Colorado potato growers in the San Luis Valley are optimistic about the 2018 crop as harvest begins. ( Courtesy Colorado Potato Administrative Committee )

Cooperative weather during the growing season has San Luis Valley potato industry members anticipating a good crop.

Companies expected solid quality and about the same volume as in 2017, with demand also holding steady.

Jim Ehrlich, executive director for the Monte Vista-based Colorado Potato Administrative Committee, said there are about 52,000 acres planted this year.

“We’ve had a warm summer that at our elevation is a little bit unusual, and it’s been really dry, but the crop looks really good,” Ehrlich said.

“We’ve had adequate irrigation water and very few storm events, so I think we’re going to have an exceptional crop.”

Ehrlich expected volume for the region to be steady, with acreage roughly the same as 2017.

“Even though I think the crop’s going to yield well, I do think our organic acreage is up, and typically organic potatoes don’t yield as well,” Ehrlich said.

He noted that normally the region does not have much pest pressure but said weed pressure might be higher this year given the hot, dry weather.

Jamey Higham, president and CEO of Monte Vista, Colo.-based Farm Fresh Direct, also reported that growing conditions have been solid.

“Overall, the weather has been pretty good for potatoes — a few more cloudy days that we might like, but good,” Higham said Aug. 30.

“We are just getting started with harvest, and we all have our fingers crossed that Mother Nature cooperates.

“Our volume on conventional potatoes looks to be about flat, but we’ll see for sure after harvest is complete,” Higham said. “Our organic volume should see a slight increase, but once again, we need to get through harvest.”

Farm Fresh Direct started with new crop russets the week of Aug. 27 after beginning with new crop organic reds and yellows the week of Aug. 20.

“The timing is just about right on schedule so far,” Higham said.

Jason Tillman, general manager for the Monte Vista Potato Grower Co-op Association, noted that water has been tight as usual but that otherwise conditions have been solid.

“We’ve had good weather, nice hot days and cool nights, so I think the crop is looking pretty good,” Tillman said Aug. 29.

Sheldon Rockey, partner for Center, Colo.-based Rockey Farms, gave a similar report.

“I felt like we had probably the ideal potato-growing summer, no real issues,” Rockey said Aug. 29.

“As far as the whole valley, there was some hail on the ninth of August, but I wasn’t affected by that as far as my crop goes, but there was some damage on that day ... Other than that it was a pretty good growing season.”

Rockey Farms expected to start shipping some items the week of Sept. 3 and planned to begin shipping in larger volumes Oct. 1, on schedule with previous years.

Les Alderete, general manager for Center-based Skyline Potato Co., also expected a normal start time.

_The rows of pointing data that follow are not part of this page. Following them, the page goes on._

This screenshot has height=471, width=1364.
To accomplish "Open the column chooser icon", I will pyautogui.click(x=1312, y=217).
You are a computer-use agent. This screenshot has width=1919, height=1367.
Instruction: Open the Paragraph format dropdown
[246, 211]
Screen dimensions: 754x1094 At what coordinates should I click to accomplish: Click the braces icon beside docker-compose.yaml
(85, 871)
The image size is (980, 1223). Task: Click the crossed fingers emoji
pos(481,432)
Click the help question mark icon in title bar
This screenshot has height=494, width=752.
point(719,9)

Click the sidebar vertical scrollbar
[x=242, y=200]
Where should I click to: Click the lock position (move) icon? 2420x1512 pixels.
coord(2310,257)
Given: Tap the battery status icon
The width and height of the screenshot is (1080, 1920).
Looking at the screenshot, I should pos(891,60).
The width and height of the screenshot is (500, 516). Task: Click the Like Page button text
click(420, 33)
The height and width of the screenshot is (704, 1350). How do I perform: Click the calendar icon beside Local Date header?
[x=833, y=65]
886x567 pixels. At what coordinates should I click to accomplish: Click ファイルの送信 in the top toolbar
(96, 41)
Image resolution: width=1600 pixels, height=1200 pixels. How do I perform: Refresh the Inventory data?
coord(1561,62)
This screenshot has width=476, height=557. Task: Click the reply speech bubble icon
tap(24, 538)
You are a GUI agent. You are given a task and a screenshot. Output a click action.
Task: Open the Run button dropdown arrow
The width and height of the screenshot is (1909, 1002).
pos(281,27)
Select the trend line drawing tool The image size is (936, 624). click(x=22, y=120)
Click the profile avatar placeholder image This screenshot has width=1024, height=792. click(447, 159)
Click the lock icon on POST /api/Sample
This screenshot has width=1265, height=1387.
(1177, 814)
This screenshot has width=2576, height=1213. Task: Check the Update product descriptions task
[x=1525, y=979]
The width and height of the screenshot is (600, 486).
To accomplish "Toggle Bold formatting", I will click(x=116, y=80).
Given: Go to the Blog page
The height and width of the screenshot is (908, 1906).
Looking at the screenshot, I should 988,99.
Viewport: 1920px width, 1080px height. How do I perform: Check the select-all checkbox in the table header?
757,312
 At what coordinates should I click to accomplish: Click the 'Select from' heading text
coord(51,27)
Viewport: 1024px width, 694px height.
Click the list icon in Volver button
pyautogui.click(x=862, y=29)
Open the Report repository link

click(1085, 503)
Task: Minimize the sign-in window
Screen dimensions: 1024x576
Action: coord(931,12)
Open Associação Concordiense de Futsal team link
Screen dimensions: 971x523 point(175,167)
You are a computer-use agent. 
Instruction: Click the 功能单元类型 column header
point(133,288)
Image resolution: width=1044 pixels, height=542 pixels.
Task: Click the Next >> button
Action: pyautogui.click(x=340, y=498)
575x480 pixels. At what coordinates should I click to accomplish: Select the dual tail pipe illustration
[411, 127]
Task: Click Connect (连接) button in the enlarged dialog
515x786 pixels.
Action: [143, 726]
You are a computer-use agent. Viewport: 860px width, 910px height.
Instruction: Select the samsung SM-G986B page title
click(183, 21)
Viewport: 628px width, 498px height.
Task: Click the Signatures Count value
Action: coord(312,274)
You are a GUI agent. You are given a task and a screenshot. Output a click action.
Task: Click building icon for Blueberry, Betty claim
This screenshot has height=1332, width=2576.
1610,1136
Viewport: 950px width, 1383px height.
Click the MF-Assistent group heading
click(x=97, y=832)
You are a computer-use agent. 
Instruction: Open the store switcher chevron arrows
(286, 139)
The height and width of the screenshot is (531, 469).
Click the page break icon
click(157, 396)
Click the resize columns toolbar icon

“Looking at some of these fields, early on we thought they were ahead 10 days, but once we started digging in them and stuff throughout the season, it looked like they were more set for a normal time,” Alderete said.

“All the fields we’ve looked at that we’ve got coming to us, they’ve looked good.”

 

Demand

Growers reported that interest in Colorado potatoes has continued around the normal level.

“So far the demand has been good,” Alderete said.

“The last couple weeks demand has been really good ... It’s shaping up to be similar to last year, I think.”

Higham characterized demand as mostly steady.

“It’s always a little bit of a roller coaster, but we hope demand is similar to last season,” Higham said.

Rockey also expected demand to be good.

Tillman noted that some varieties have been seeing more interest than others.

“Every year it seems russets kind of tend to fall off a little bit, but I’m hoping that we can have steady demand like we’ve done in the past,” Tillman said.

 

Challenges

Growers reported a few issues that have been a thorn in the side of producers around the country in recent years.

Aside from water, freight rates and labor were the factors mentioned most.

“Labor continues to be a real challenge for everyone in the valley,” Higham said. “Freight rates are still high and seem to be a worry for everyone with the holidays not too far away.”

Tillman also noted the high freight rates and said labor costs continue to rise because Colorado implemented minimum wage increases that continue through 2020.

Alderete gave a similar report.

“Freight rates, they’re not going to go down,” Alderete said. “I think they’ll hold up because of the shortage of trucks.”

He noted the ongoing labor issue has prompted the company to explore opportunities to implement more technology.

“With the economy doing as good as it is and stuff, it’s just hard to get enough labor, so that’s pushing everyone to look to more automation, and I see that continuing,” Alderete said.

“I don’t really see an end to that right now.”